Combination oral contraceptive pills are among the most researched pharmaceutical agents. More than 90 million women use them worldwide. These agents provide safe and effective contraception. In recent years, controversy has arisen over oral contraception and cardiovascular side effects.

The International Federation of Fertility Societies developed a consensus statement concerning the risks and benefits of combined oral contraception. The incidence of venous thromboembolic events in women 15 to 44 years of age is less than 10 cases per 100,000 women per year. The incidence in women who use combined oral contraception and have a family history of venous thromboembolism increases to 30 cases per 100,000 women per year. Women not using contraceptives who are pregnant or in the immediate postpartum period have an incidence of 60 to 80 cases per 100,000 women per year. The main risk factors for venous thromboembolic events include advancing age, obesity and family history. The Federation concluded that the best method of reducing the incidence of venous thromboembolic events in women receiving oral contraception is to determine which women are at high risk for these events and to recommend alternative contraceptive methods in this group.

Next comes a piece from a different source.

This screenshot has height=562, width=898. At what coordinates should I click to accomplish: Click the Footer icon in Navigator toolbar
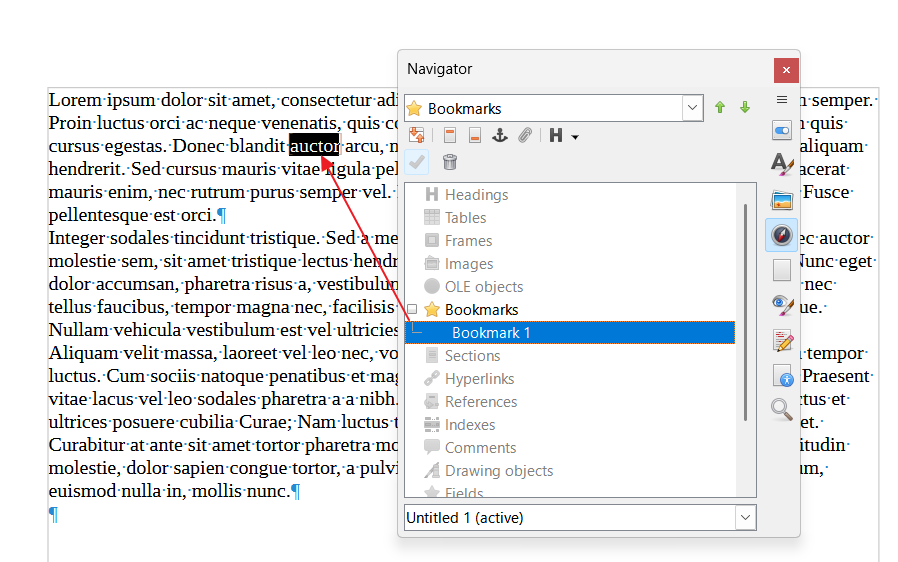point(474,136)
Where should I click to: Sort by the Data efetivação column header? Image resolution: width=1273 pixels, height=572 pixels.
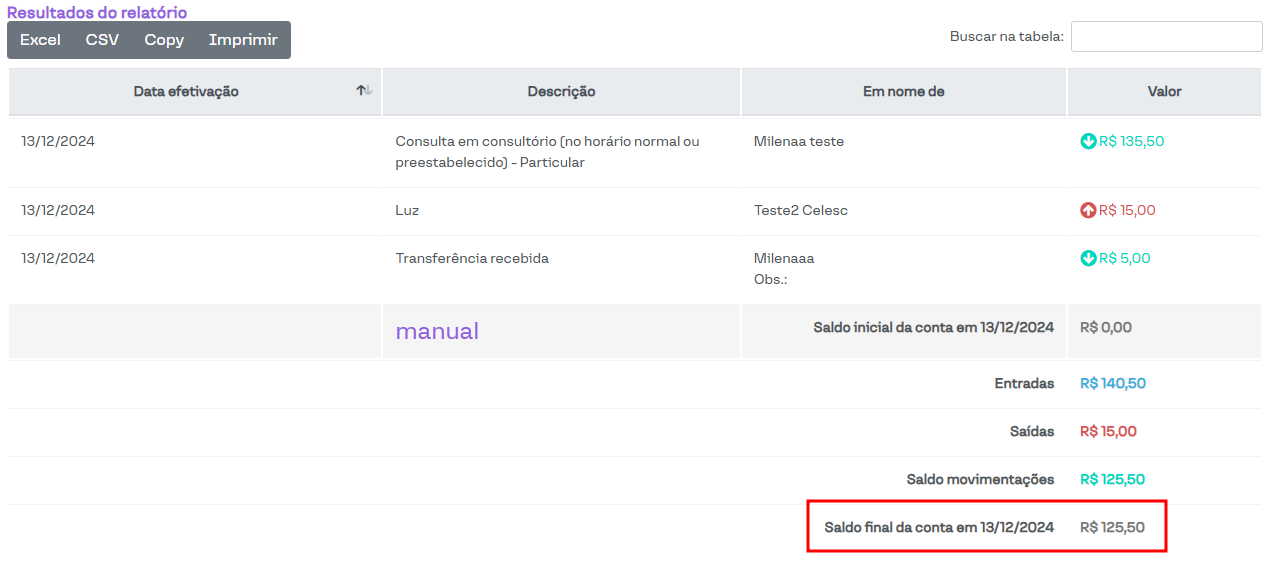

Other potential side effects of combined oral contraception include cerebral vascular accidents and acute myocardial infarction. These events are rare in this age group. Risk factors for these adverse events include smoking and hypertension. In the cases of acute myocardial infarction, 80 percent of the women smoked. In women who smoke, the risks and benefits of combined oral contraception need to be discussed, and smoking cessation should be encouraged.

The Federation stated that adverse publicity about combined oral contraceptives in 1995 caused many women to discontinue use of these agents. Because most women stopped using oral contraceptives without substituting other contraceptive methods, there was a significant increase in the number of unwanted pregnancies. This occurred despite the fact that combined oral contraceptives are relatively safe.

The Federation concluded that combined oral contraceptives are a safe and effective contraceptive method. The overall benefits of these agents far outweigh any of the risks. This is true for short- and long-term benefits. The Federation states that before combined oral contraceptive use is initiated, patients should be assessed for potential risk factors. In patients at high risk for adverse events, other contraceptive methods should be considered.